■ **Problem details**
Rewrite all lines of the records below, requests included, and scale every coordinate in the answers by 1.45, rounding to whole numbers with halves going up. Leave the pictures out.

- - - - -

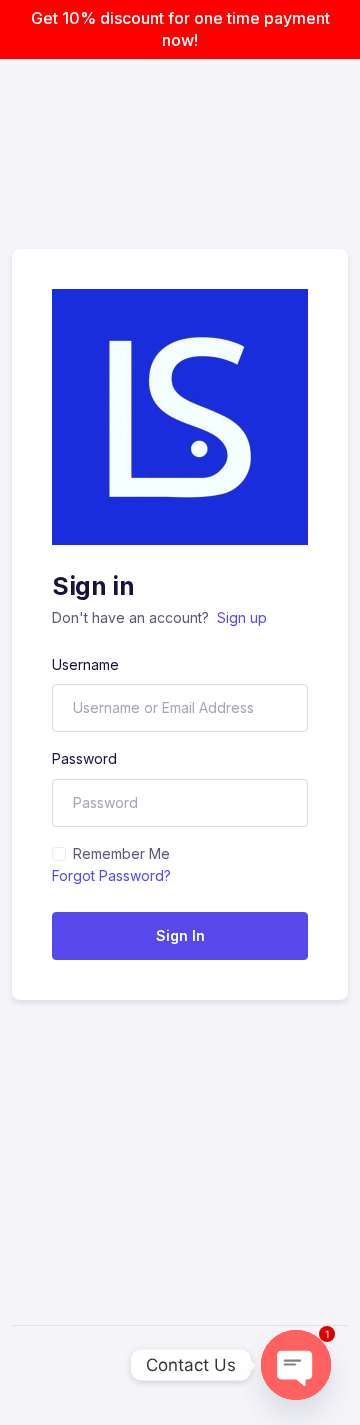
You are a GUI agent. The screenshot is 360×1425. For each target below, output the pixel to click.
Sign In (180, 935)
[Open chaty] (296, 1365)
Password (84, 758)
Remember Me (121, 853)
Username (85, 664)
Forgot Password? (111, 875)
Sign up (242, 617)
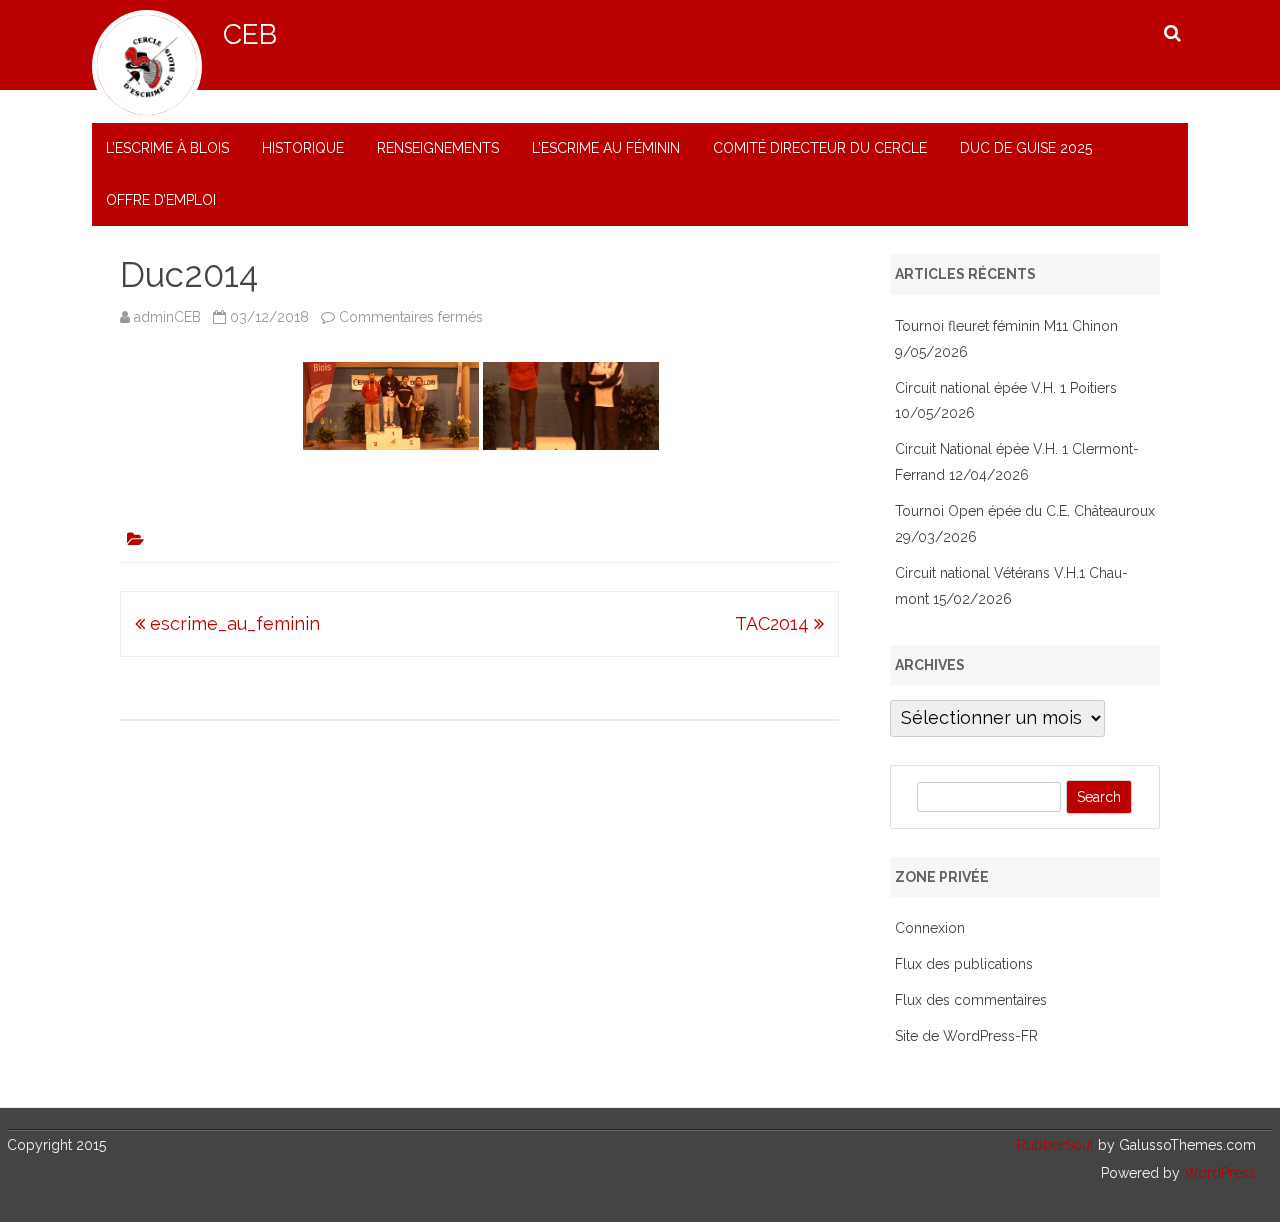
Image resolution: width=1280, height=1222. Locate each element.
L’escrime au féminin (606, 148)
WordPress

- - - - -

■ **Expected answer**
You are a GUI agent. The screenshot is 360×1425. For each target below, output the pixel to click.
Sign In (261, 1356)
[Open chaty] (429, 1979)
Password (122, 1099)
Remember Me (175, 1237)
Username (123, 963)
Forgot Password? (161, 1269)
Sign up (351, 895)
Image resolution: width=1280, height=1222. Locate each element.
L’escrime au féminin (879, 215)
WordPress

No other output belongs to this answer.